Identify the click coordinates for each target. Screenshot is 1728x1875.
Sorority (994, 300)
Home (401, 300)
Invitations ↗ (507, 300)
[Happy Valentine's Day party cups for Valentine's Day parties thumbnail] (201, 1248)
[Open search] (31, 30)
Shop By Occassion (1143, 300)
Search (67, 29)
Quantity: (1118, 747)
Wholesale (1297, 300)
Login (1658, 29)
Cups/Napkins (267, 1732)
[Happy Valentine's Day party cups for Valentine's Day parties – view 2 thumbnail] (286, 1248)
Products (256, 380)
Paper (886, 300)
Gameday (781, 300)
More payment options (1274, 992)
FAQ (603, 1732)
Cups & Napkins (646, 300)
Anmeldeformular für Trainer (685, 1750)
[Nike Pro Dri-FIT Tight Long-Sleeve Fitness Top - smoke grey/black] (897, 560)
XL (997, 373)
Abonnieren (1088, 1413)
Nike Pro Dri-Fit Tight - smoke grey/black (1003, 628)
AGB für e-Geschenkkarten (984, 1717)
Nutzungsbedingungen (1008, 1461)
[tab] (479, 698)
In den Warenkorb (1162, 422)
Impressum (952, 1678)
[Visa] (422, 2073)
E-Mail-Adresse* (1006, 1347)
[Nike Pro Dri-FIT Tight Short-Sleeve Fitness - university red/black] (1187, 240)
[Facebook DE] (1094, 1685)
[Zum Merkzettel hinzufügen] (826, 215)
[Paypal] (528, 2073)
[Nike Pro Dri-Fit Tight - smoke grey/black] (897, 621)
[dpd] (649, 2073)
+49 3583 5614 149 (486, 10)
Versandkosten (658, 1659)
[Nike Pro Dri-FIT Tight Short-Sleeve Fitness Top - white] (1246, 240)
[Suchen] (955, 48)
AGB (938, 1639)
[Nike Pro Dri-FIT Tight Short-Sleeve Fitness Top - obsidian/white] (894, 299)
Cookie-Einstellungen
▬▬▬
Where the listing above has a line with "Impressum (952, 1678)", start there, and output every line exactly through the line with "[dpd] (649, 2073)", which is also included.

## PROBLEM SOLUTION
Impressum (952, 1678)
[Visa] (422, 2073)
E-Mail-Adresse* (1006, 1347)
[Nike Pro Dri-FIT Tight Short-Sleeve Fitness - university red/black] (1187, 240)
[Facebook DE] (1094, 1685)
[Zum Merkzettel hinzufügen] (826, 215)
[Paypal] (528, 2073)
[Nike Pro Dri-Fit Tight - smoke grey/black] (897, 621)
[dpd] (649, 2073)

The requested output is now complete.